■ EXTRAIT À LIRE ■
------------------------------------------------

Après les mégas feux, les orages meurtriers, la sécheresse inédite, les températures records de cet été, les médias se transforment. Une centaine de journaux, chaînes de télé et radio ont signé la "Charte pour un journalisme à la hauteur de l’urgence écologique" initiée par le média indépendant Vert. Les signataires s’engagent ainsi à revoir leur ligne éditoriale pour intégrer davantage les enjeux climatiques, à former leurs journalistes et faire évoluer leurs modes de fonctionnement.
Les médias sortent du déni climatique. Alors que moins de 3% du temps de parole des débats présidentiels avaient été consacrés aux enjeux environnementaux, des citoyens et médias tentent depuis des mois de faire sortir les médias généralistes de leur mutisme. Des militants s’étaient réunis devant les locaux de France Télévisions pour interpeller les rédactions tandis que d’autres, comme Le Réveil écologique, ont placardé de grandes affiches pour exposer les conclusions du Giec car "personne n’en parle". Enfin, des médias engagés bousculent le secteur depuis des mois pour le pousser à se transformer.


Ces alertes répétées commencent à porter leurs fruits. Ainsi, plus de 100 médias et 1000 journalistes ont signé la "charte pour un journalisme à la hauteur de l’urgence écologique". Cet appel a été initié par le média indépendant Vert, rapidement rejoint par les médias engagés comme Reporterre, Climax, Socialter, Blast, Alternatives économiques mais aussi des médias généralistes comme RFI, Mediapart, La Montagne, L’Obs, La Croix, 20 minutes et peut être BFM TV. Novethic s’inscrit également dans cette ligne.


13 engagements 


Cette charte comporte treize promesses. Les signataires s’engagent notamment à enquêter sur les origines des bouleversements et donc à faire un lien entre les événements climatiques comme ceux de cet été et le dérèglement climatique. La charte encourage aussi à traiter le sujet de manière transverse et non plus le cantonner à des rubriques dédiées. Les journalistes acceptent aussi de se former en continu ou encore à coopérer sur ces enjeux.

------------------------------------------------

■ DONNÉES ENREGISTRÉES ■
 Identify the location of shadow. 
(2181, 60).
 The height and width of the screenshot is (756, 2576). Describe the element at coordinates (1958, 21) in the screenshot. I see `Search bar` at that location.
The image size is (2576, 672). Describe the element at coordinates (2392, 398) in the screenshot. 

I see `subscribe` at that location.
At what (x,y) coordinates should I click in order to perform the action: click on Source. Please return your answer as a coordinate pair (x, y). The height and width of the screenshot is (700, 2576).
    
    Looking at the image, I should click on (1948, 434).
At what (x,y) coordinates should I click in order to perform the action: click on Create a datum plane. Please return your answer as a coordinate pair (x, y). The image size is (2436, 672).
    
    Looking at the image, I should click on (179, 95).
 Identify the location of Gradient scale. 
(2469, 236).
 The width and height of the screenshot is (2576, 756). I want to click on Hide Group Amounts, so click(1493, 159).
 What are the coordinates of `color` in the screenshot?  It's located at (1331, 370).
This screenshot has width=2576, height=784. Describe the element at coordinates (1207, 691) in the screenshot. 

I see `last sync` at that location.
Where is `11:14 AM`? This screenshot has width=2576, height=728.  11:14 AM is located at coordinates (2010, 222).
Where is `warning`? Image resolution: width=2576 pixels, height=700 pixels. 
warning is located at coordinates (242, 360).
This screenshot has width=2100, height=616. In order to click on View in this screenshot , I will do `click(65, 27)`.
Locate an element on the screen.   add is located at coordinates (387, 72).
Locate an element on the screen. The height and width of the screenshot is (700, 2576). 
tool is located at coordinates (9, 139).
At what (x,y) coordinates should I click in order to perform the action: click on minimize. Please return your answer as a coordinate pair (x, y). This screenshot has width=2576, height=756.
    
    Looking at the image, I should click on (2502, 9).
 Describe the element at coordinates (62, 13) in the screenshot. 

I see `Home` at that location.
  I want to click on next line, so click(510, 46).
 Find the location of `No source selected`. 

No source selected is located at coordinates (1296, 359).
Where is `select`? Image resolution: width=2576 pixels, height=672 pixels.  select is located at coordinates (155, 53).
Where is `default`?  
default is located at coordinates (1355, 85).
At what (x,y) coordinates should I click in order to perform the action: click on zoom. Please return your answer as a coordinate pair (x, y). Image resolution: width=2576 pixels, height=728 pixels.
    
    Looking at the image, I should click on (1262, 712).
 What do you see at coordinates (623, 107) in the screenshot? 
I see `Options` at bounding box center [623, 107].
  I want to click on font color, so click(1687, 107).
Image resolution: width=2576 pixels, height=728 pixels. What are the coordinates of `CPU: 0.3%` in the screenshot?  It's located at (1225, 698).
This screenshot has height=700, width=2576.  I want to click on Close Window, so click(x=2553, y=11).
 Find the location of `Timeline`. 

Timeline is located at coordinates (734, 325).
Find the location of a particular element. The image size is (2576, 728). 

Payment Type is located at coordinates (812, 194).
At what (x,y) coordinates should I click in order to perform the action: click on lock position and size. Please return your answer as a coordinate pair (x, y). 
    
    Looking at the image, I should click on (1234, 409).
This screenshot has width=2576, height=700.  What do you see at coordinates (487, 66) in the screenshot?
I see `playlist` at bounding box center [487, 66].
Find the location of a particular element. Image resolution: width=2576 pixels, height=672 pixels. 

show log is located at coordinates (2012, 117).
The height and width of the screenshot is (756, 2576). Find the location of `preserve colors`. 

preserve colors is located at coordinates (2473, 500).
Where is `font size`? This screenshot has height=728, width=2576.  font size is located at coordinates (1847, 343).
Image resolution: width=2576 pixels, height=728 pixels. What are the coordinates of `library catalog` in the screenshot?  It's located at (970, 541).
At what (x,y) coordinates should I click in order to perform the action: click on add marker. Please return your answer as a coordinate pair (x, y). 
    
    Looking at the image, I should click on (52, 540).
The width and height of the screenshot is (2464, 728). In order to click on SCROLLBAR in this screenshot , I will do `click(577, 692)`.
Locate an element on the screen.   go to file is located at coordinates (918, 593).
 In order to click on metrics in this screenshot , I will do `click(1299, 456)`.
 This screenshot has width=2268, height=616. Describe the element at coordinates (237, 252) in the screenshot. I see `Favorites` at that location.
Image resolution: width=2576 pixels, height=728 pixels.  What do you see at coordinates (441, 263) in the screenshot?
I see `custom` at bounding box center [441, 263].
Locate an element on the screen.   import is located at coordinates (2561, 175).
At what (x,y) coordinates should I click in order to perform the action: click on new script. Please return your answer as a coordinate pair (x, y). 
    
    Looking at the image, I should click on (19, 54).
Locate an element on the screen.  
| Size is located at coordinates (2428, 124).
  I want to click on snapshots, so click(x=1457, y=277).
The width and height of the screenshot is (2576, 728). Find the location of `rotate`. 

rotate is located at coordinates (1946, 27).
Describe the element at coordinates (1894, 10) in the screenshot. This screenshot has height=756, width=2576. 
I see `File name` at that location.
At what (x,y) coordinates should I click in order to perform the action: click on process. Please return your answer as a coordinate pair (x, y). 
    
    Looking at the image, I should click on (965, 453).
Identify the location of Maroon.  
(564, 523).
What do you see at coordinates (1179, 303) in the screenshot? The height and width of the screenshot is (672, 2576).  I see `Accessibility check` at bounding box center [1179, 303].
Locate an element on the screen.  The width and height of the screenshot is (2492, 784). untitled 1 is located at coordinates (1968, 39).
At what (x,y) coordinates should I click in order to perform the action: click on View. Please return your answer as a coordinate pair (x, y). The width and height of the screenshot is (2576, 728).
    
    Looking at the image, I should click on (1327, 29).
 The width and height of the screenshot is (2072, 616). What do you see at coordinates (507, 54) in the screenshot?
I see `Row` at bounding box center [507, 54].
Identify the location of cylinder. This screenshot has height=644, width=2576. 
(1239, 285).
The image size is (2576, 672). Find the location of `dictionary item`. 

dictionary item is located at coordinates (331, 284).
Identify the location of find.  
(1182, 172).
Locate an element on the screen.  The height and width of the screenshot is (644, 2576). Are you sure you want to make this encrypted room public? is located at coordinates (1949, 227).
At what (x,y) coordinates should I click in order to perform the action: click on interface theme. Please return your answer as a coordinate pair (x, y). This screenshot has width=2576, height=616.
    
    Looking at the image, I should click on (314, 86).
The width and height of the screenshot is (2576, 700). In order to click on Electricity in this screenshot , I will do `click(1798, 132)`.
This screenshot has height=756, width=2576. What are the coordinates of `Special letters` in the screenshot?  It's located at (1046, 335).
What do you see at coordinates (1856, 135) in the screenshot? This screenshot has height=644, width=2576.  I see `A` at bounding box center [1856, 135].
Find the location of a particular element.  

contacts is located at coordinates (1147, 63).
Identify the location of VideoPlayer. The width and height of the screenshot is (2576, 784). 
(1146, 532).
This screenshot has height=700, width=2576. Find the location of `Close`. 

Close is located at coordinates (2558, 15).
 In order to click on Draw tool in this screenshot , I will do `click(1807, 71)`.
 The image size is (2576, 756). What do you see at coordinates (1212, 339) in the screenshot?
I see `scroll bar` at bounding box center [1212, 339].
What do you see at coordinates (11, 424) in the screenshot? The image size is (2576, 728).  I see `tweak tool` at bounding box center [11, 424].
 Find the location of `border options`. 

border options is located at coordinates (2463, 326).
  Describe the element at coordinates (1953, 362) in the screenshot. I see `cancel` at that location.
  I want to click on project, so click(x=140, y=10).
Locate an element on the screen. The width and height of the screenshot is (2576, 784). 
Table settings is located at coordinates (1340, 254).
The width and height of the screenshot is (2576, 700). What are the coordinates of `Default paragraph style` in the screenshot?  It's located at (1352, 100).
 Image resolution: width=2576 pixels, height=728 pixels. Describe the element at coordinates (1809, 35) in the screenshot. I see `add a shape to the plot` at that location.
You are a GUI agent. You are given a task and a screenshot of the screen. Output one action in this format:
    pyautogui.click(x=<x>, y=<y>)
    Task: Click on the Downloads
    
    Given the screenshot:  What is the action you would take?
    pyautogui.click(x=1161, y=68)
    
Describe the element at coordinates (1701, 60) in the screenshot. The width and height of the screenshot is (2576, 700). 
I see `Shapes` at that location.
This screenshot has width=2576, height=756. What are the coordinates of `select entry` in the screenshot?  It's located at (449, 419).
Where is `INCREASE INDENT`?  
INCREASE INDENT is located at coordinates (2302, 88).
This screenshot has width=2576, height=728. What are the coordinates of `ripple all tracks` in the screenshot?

------------------------------------------------

■ TÂCHES À RÉALISER ■
1) Selon l'extrait sur la charte des médias, combien de promesses cette charte comporte-t-elle ?
2) Traduisez en anglais cette phrase de l'extrait sur la charte des médias : « Ces alertes répétées commencent à porter leurs fruits. »
3) Rédigez la suite de l'extrait sur la charte des médias, en reprenant après sa dernière phrase.
Ces données proviennent d'une source distincte de l'extrait.

■ RÉSULTATS DES TÂCHES ■
1) Treize promesses.

2) These repeated warnings are starting to bear fruit.

3)
L’objectif est d’enclencher un cercle vertueux. Il s’agit d’accorder plus de place à la crise climatique, pour éveiller les consciences des citoyens qui interpelleront à leur tour les élus. Avec pour objectif de ne pas reproduire le même scénario que le film à succès "Don’t look up", dans lequel les médias ne traitaient pas sérieusement les alertes des scientifiques.
Car il est encore temps d’agir. C’est aussi l’un des points de la Charte : à l’heure où le climat s’emballe, il est important de ne pas se focaliser uniquement sur le problème, mais aussi "d’informer sur les solutions". En effet, les Français appellent à une information concrète, vérifiée et pédagogique mais aussi porteuse de solutions et non un traitement anxiogène, catastrophiste et moralisant, selon une étude réalisée en octobre 2021 lors des Assises du journalisme.


Les raisons d’y croire


Et il y a des raisons d’y croire. La presse écrite s’est déjà emparée du sujet. Dès le mois de juin le média Vert s’appuyait sur une étude scientifique pour encourager à ne pas illustrer les articles sur la canicule avec des photos de moments joyeux. Résultat, les journaux ont suivi et les photos de vacanciers sur la plage pour illustrer les vagues de chaleur avaient presque disparu des kiosques cet été. Par ailleurs, Ouest-France, premier quotidien de France, s’apprête à reconfigurer son organisation pour assurer lui aussi une meilleure visibilité au sujet.


Tout l’enjeu est aussi que les radios et télé se transforment. À la rentrée, Radio France a annoncé son "Tournant" et s’est engagée à former ses 800 journalistes aux sujets environnementaux sur les trois prochaines années. De son côté, France Télévisions a annoncé la création d’une cellule dédiée et un engagement à accorder plus de place d’importance à ces enjeux. Le déclic était venu pour certains en juin dernier lorsque quatre auteurs du Giec avaient exposé leurs conclusions aux cadres des rédactions. D’autres séminaires sont prévus.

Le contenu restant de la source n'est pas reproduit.